Major U.S. insurers jostled on Capitol Hill this week over control of 800,000 former State Farm flood insurance policies as lawmakers tried to advance reform of the nation’s flood insurance system.
The conflict began last year when State Farm dropped out of the government’s flood insurance program, leaving behind 800,000 existing policies. That was equal to almost 15 percent of the $3.3-billion flood insurance market.
Competitors of State Farm want to be able to take over the policies, but State Farm has an arrangement with the government that shields them. Congress will have to decide what to do.
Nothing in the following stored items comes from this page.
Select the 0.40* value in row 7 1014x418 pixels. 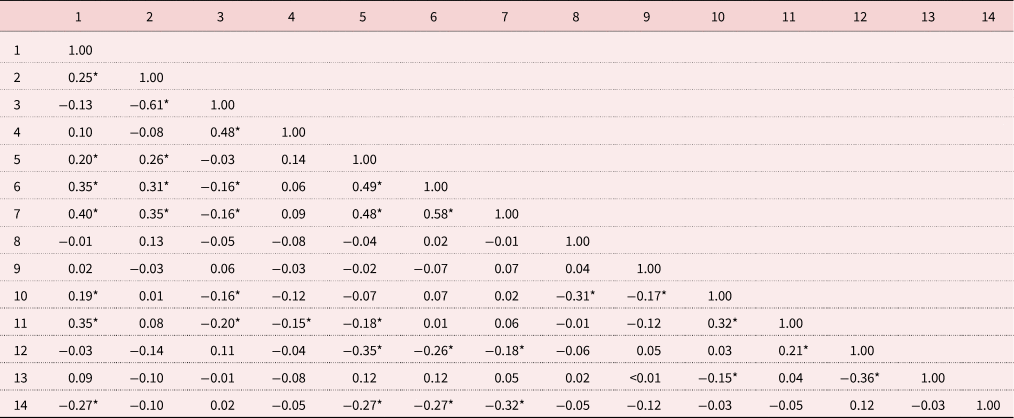[82, 214]
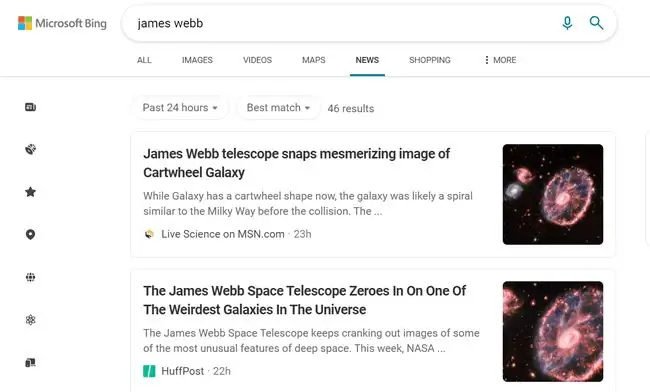Go to the SHOPPING tab

[430, 60]
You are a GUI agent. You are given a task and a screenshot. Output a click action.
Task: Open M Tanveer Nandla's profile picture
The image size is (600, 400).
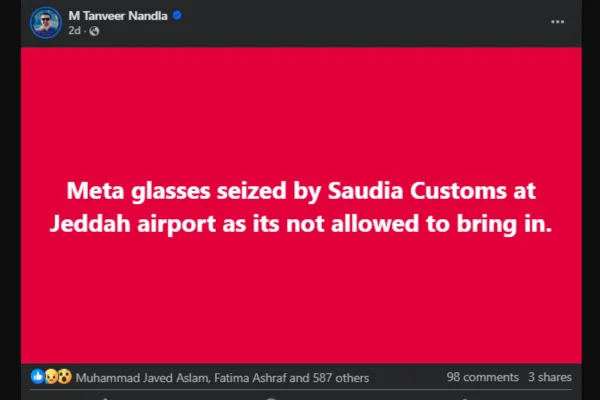[x=42, y=21]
The struggle over the policies pits State Farm against Fidelity National, Allstate, The Hartford , Travelers and other insurance giants in a struggle that is chiefly about access to policy-holders.
It also highlights the distractions lawmakers face when trying to reform troubled government programs mired in commercial conflicts, with companies vying for competitive advantage through lobbying rather than on an open market.
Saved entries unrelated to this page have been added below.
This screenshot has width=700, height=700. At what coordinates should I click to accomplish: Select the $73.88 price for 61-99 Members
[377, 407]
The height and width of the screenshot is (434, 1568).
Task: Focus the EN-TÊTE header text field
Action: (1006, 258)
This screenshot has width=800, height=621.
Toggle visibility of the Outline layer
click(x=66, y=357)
As lawmakers and lobbyists maneuvered, flood waters were rolling down the Mississippi valley and hurricane season was set to start on June 1, with the National Flood Insurance Program (NFIP) deep in debt and no consensus on fixing it.
Reform legislation is in the works. It has been approved by a U.S. House of Representatives subcommittee, but it faces obstacles, such as the fight over the policies.
The job of cutting through such complications will fall to Representative Judy Biggert — the reform bill’s chief backer and the chairman of the House insurance subcommittee that approved it — as well as other House Republicans.
Biggert is staying neutral for now on the State Farm issue. “Her primary interest remains … a reauthorization bill that will put the NFIP back on a secure financial footing and protect taxpayers,” said Biggert’s spokesman.
Flood insurance is not a highly profitable segment of the insurance business, but people who buy it may be willing to bundle in their home, auto and other more lucrative insurance lines. Hence, the struggle over the 800,000 policies.
FEMA RUNS PROGRAM
The NFIP covers more than 5.6 million property owners against floods, the most common of U.S. natural disasters. Typical home insurance policies do not cover flood damage.
The program is run by the Federal Emergency Management Agency, or FEMA. Most flood policies are marketed, sold and written on FEMA’s behalf, for a fee, by 85 private insurance firms. The premiums paid by policy-holders go to FEMA, which pools them and pays out on claims as needed.
In addition to the part of the NFIP that involves the private insurers, FEMA has a small in-house operation, known as NFIP Direct, that it has traditionally used for dealing with problematic policies unwanted by private firms.
The NFIP has been in trouble since 2005, when it was inundated with claims from Hurricane Katrina. A $17.8-billion taxpayer bailout of the program followed, as did a series of investigations, studies and congressional hearings.
In the post-Katrina uproar, Congress’ support for the NFIP has wavered and, on several occasions, the program has come close to expiring or been allowed to expire before lawmakers voted to renew it, frustrating insurers and real estate interests who count on the NFIP.
State Farm, once the nation’s No. 2 writer of flood insurance, left the program in June 2010, citing its “stop/start” uncertainties. It was the largest pull-out in the program’s 42-year history. Faced with 800,000 stranded policies, FEMA decided to put them in its NFIP Direct operation, instead of letting other insurers take them over.
FEMA’s move, implemented over a one-year transition, minimized confusion for policy-holders and preserved a role for independent State Farm agents in selling flood policies.
But it also protected State Farm from competitors, while vastly expanding NFIP Direct, well beyond its original purpose, according to insurers who now want a change.
As debate on NFIP reform progressed last month, Democratic Representative Emanuel Cleaver offered an amendment to Biggert’s bill that would have opened the door for other insurers to snatch up the State Farm policies.
Through an auction, or some other process, Cleaver proposed moving the policies out of NFIP Direct and into a pool where other companies could have a crack at them.
“It’s a bit concerning that some parties would go after these policies by attempting to influence federal legislation,” State Farm spokesman Phil Supple told Reuters.
Cleaver withdrew his amendment at Biggert’s request, and its outlook was unclear. State Farm agents were said to be complaining about the amendment to lawmakers, but it still has some support, said aides and lobbyists.
“We urge Congress to adopt measures that will encourage more policies to be administered by the private market and preserve the NFIP Direct program’s original function that handles only complex risks and repetitive losses,” said Ben McKay, a lobbyist for the Property Casualty Insurers Association of America, an industry group.
McKay’s group and others were pushing to put the former State Farm policies up for grabs. Other insurers with an interest in the struggle over the policies, and in the larger reform of the program, include Liberty Mutual, Southern Farm Bureau, and Harleysville Group.
FEMA declined to comment on the pending legislation.
The NFIP is scheduled to expire again in September.